Toward the end of his life, the Chevalier de Seingalt (1725−1798) wrote a long memoir recounting his life and adventures. The Chevalier was a somewhat controversial figure, but since he met many famous people, including kings and writers, his memoir has become a valuable historical source about European society in the eighteenth century. However, some critics have raised doubts about the accuracy of the memoir. They claim that the Chevalier distorted or invented many events in the memoir to make his life seem more exciting and glamorous than it really was.
For example, in his memoir the Chevalier claims that while living in Switzerland, he was very wealthy, and it is known that he spent a great deal of money there on parties and gambling. However, evidence has recently surfaced that the Chevalier borrowed considerable sums of money from a Swiss merchant. Critics thus argue that if the Chevalier had really been very rich, he would not have needed to borrow money.
Critics are also skeptical about the accuracy of the conversations that the Chevalier records in the memoir between himself and the famous writer Voltaire. No one doubts that the Chevalier and Voltaire met and conversed. However, critics complain that the memoir cannot possibly capture these conversations accurately, because it was written many years after the conversations occurred. Critics point out that it is impossible to remember exact phrases from extended conversations held many years earlier.

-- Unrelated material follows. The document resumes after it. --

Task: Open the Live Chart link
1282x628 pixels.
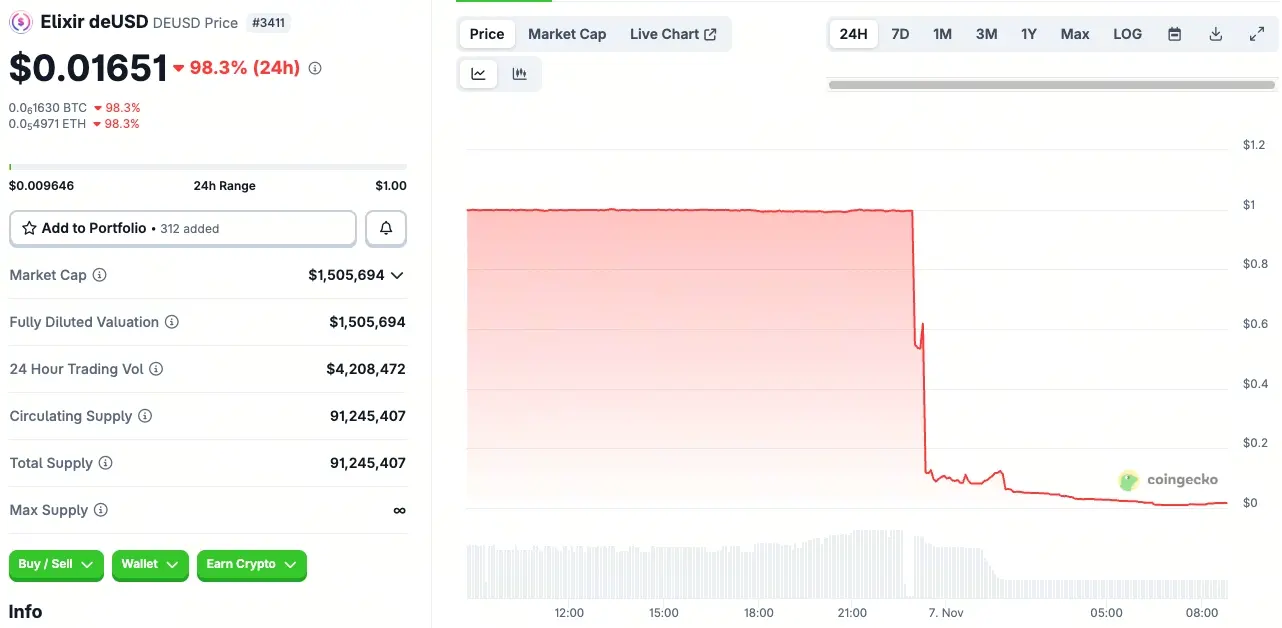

Critics have also questioned the memoir's account of the Chevalier's escape from a notorious prison in Venice, Italy. He claims to have escaped the Venetian prison by using a piece of metal to make a hole in the ceiling and climbing through the roof. Critics claim that while such a daring escape makes for enjoyable reading, it is more likely that the Chevalier's jailers were bribed to free him. They point out that the Chevalier had a number of politically well-connected friends in Venice who could have offered a bribe.